Ericsson et Nokia seront les partenaires 5G de Proximus

Proximus a choisi de travailler avec deux fournisseurs européens pour le déploiement de son réseau 5G. ©Photo News

Proximus a fait son choix de fournisseurs pour le déploiement de son réseau 5G. Selon nos sources, il s'agit du suédois Ericsson et du finlandais Nokia. Orange a opté pour Nokia.

Ce sera donc Ericsson et Nokia. Après des mois d’attente, Proximus s’est donc choisi non pas un mais deux fournisseurs pour le déploiement de son futur réseau 5G. Si l’opérateur a mis pas mal de temps à poser son choix final, la shortlist des différents prétendants était, en revanche, connue depuis des mois.

Le cœur du réseau sera géré par Ericsson tandis que Nokia prendra à sa charge le déploiement des antennes.

De son côté, Orange annonce, dans un communiqué, avoir opté pour Nokia "pour renouveler progressivement son réseau radio mobile 2G/3G/4G existant et pour le déploiement de la 5G". "Dans un premier temps, le réseau radio 5G d’Orange Belgium sera connecté à son cœur de réseau existant, fourni par Ericsson et déjà capable de fonctionner avec l’infrastructure radio 5G en mode NSA."

ZTE hors course

La lutte se faisait entre les deux Européens ainsi que deux Chinois: ZTE, le partenaire de Telenet, et, surtout, Huawei qui travaille avec Proximus et Orange depuis déjà plusieurs années.

Proximus a donc finalement décidé de ne pas totalement trancher et de travailler avec les deux fournisseurs du Vieux Continent. Selon nos confrères du Tijd, le cœur du réseau sera ainsi géré par Ericsson tandis que Nokia prendra à sa charge le déploiement des antennes. Même si un seul fournisseur était attendu, multiplier les partenaires n’est pas si rare dans le secteur.

80%
des contrats
À l’heure actuelle, près de 80% des contrats signés à travers le monde pour le déploiement de la 5G sont dans les mains de Nokia et d'Ericsson.

En France, Orange avait déjà décidé, en janvier dernier, de travailler de la même façon. Travailler avec plusieurs fournisseurs est d’ailleurs une recommandation de l’Europe. Ne pas se limiter à un seul partenaire permet d’éviter une trop grosse dépendance à un seul et même acteur.

Un temps devancés aux niveau technologique, les fournisseurs européens ont largement refait leur retard sur la nouvelle technologie. Les contrats signés chez nos voisins prouvent d’ailleurs que le Suédois et le Finlandais n’ont rien à envier à ce qui se fait du côté de l’Asie. Alors qu’Ericsson se chargera des déploiements de Vodafone en Grande-Bretagne et de Swisscom en Suisse, Nokia a annoncé, il y a une grosse semaine, un accord avec le Britannique BT.

Merci Trump

À l’heure actuelle, près de 80% des contrats signés à travers le monde pour le déploiement de la 5G sont dans les mains des deux fournisseurs. Ils peuvent toutefois remercier en partie les États-Unis. En accusant depuis deux ans Huawei d’espionnage, le gouvernement de Donald Trump a suscité l’inquiétude et la réserve des pays européens par rapport à l’entreprise de Shenzhen.

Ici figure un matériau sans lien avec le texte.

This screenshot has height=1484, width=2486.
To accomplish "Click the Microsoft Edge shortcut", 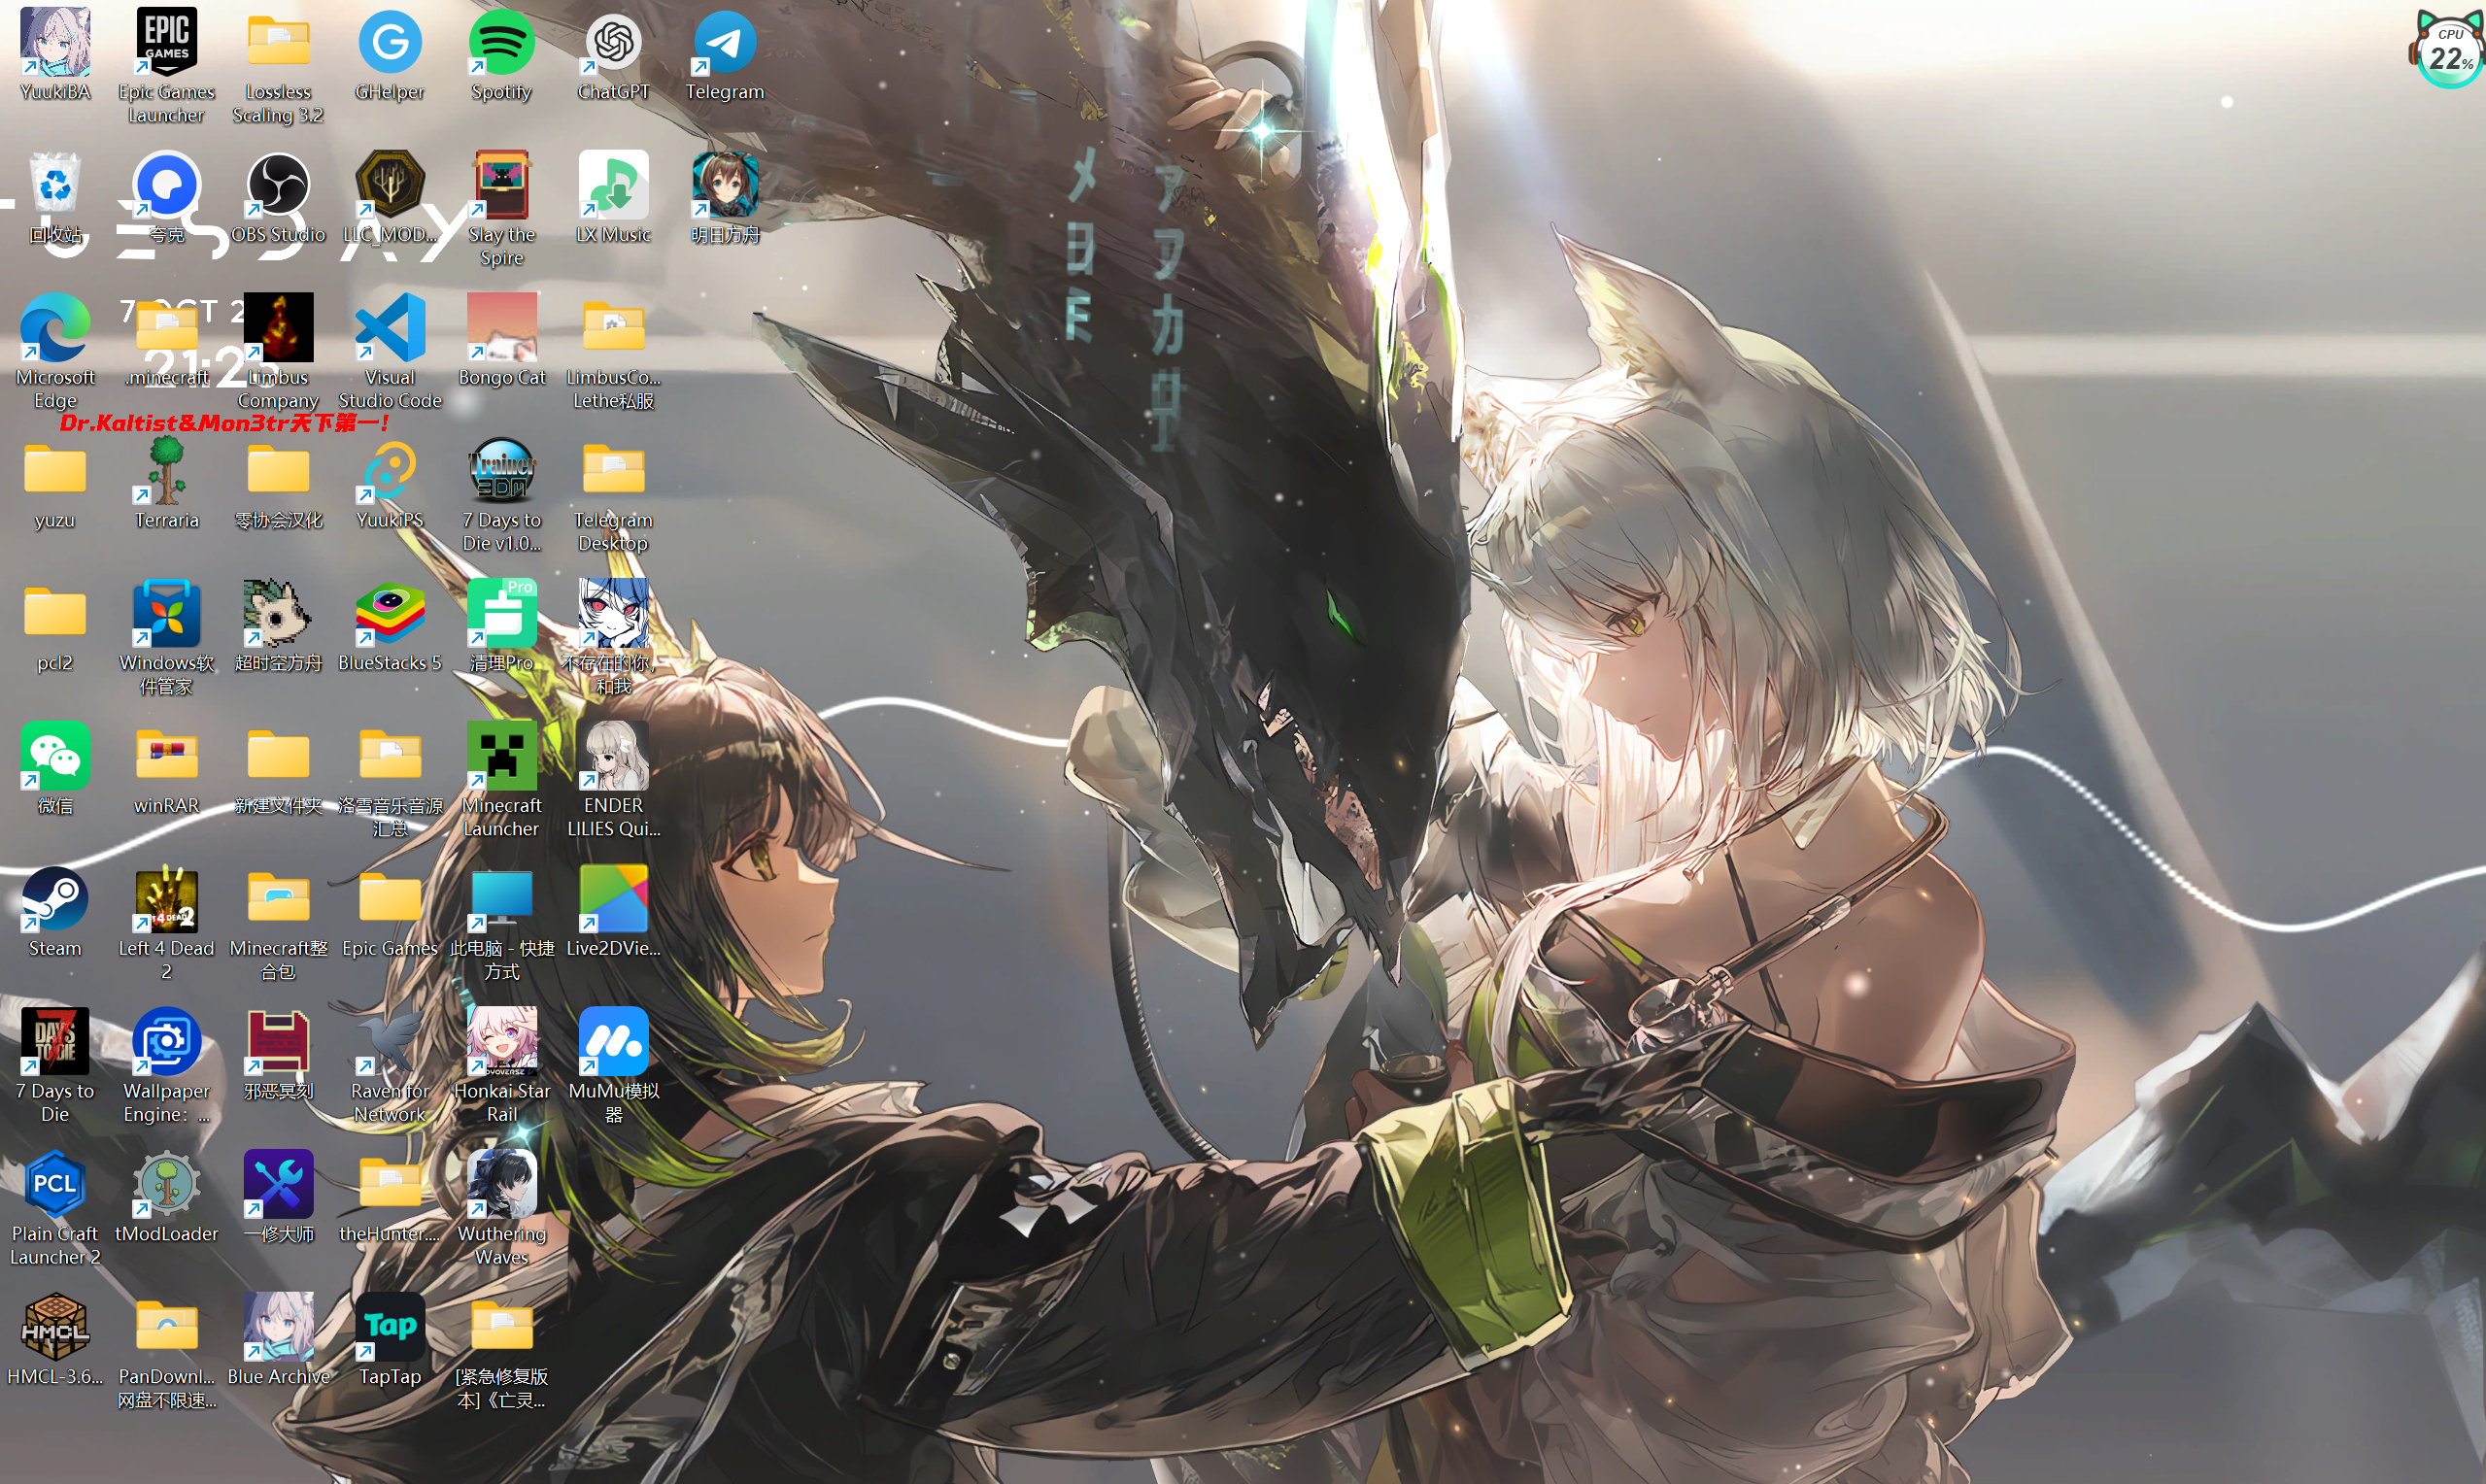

L’accord signé met donc fin à l’un des plus gros contrats de Huawei en Belgique.

Durant l’été, le désormais ex-ministre Philippe De Backer a finalement tranché sur la position de la Belgique sur ce sujet sensible: les opérateurs considérés comme à haut risque ne seront plus vraiment les bienvenus. Ils pourront toujours travailler chez nous, mais uniquement en bout de réseau, où les risques d’espionnage sont les plus faibles, et seulement sur 35% du réseau.

Les zones à risque, comme les ambassades et le port d’Anvers, leur seront interdites. Sans jamais avoir été cité de manière claire, Huawei fait évidemment partie des indésirables. L’accord signé met donc fin à l’un des plus gros contrats de Huawei en Belgique.

Pour l’heure, aucune indication ne nous est parvenue sur les montants du contrat signé. Le déploiement d’un nouveau réseau se fait en général sur une petite dizaine d’années et les contrats signés se chiffrent en centaines de millions d’euros.